Synteny analysis of SDR orthologous genes in the genomes between C. camphora and other plants. (A) SDR orthologous genes in C. camphora and Populus trichocarpa are highlighted by purple lines; (B) SDR orthologous genes in C. camphora and Oryza sativa are highlighted by dark cyan lines. The synteny blocks are shown in gray lines.

Figure 3

Identification of ten motifs within the CcSDR gene superfamily.

Figure 4

Phylogenetic tree analysis of SDR proteins from C. camphora. The CcSDR proteins were divided into three folds based on the clustering of the protein sequence. The proteins from the A, C, D, E, and U types are presented in blue, red, light blue, green, and light green, respectively.

Figure 5

CcSDR genes with preferential expression in the leaves, fruits, flowers, roots, bark, and twigs of C. camphora.

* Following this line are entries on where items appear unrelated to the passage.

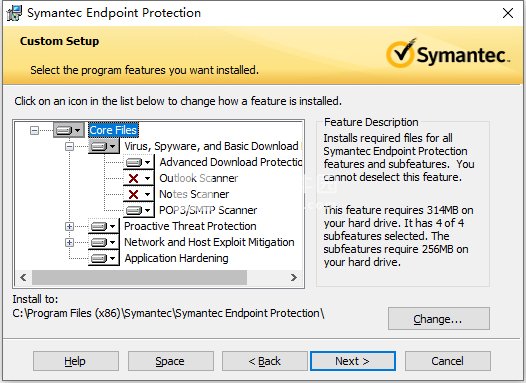Expand the Proactive Threat Protection node
Image resolution: width=526 pixels, height=383 pixels.
pos(69,226)
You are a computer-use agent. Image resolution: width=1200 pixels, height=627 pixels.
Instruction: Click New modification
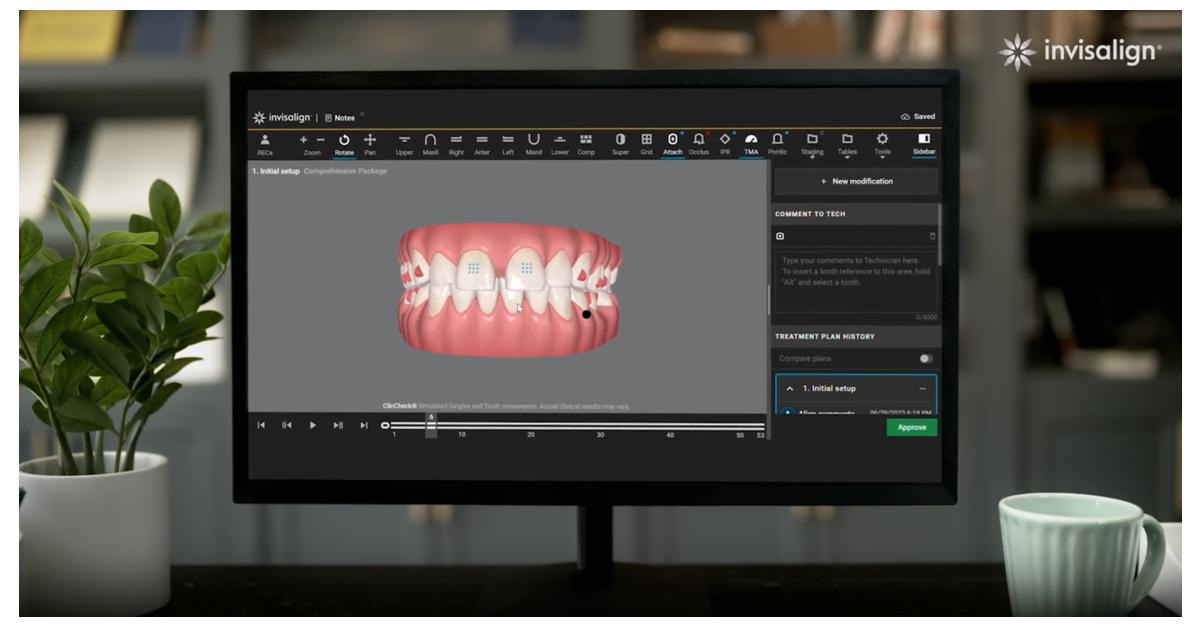pyautogui.click(x=857, y=181)
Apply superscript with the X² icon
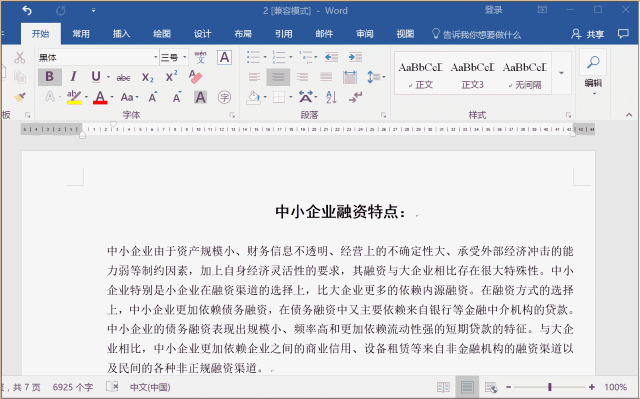This screenshot has height=399, width=640. [171, 76]
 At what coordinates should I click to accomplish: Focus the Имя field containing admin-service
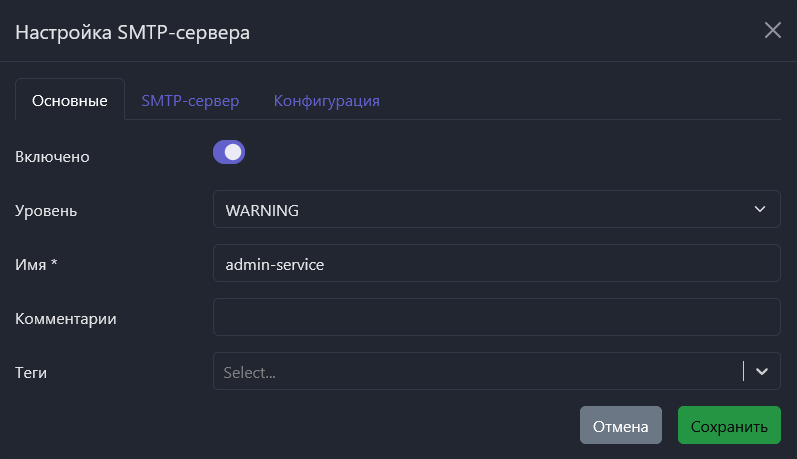pyautogui.click(x=495, y=264)
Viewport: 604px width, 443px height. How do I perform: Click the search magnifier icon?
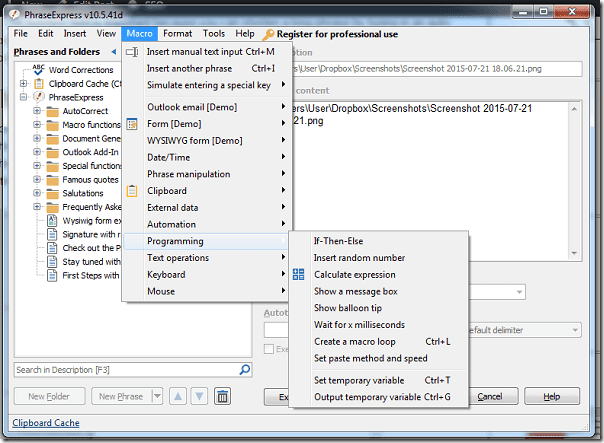click(245, 370)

The expression levels in the heat map were adjusted based on the log2 transformation of FPKM values and subsequent normalization.

Figure 6

Transcriptional dynamics of CcSDR genes in leaves across four developmental stages. (A) Samples representing four stages of leaf development were analyzed using RNA sequencing. (B) Cluster analysis of DEGs in leaves across four developmental stages.

Figure 7

Expression variation of CcSDR genes in fruit across five developmental stages. (A) Fruits at each of the five developmental stages were collected and underwent RNA-seq. (B) Cluster analysis of DGEs in fruits across five developmental stages.

Figure 8

Characterization of eugenol synthase (EGS) from C. camphora. (A) Fresh leaf essential oil profiles of methyleugenol-type, linalool-type, borneol-type, and camphor-type in camphor tree. (B) Evaluation and comparison of expression levels of candidate CcEGSs in leaves among methyleugenol-type, linalool-type, borneol-type, and camphor-type in camphor tree. (C) Gas chromatography–mass spectrometry analysis of products formed in E. coli spent medium by CcEGS. (D) Subcellular localization of CcEGS in Nicotiana benthamiana leaves. The adaxial leaf surface was observed with laser confocal microscopy (Bars = 50 µm). GFP, green fluorescent protein fluorescence image; chlorophyll, chlorophyll autofluorescence image; bright, transmission image; merged, all channels (GFP, chlorophyll, and bright) combination.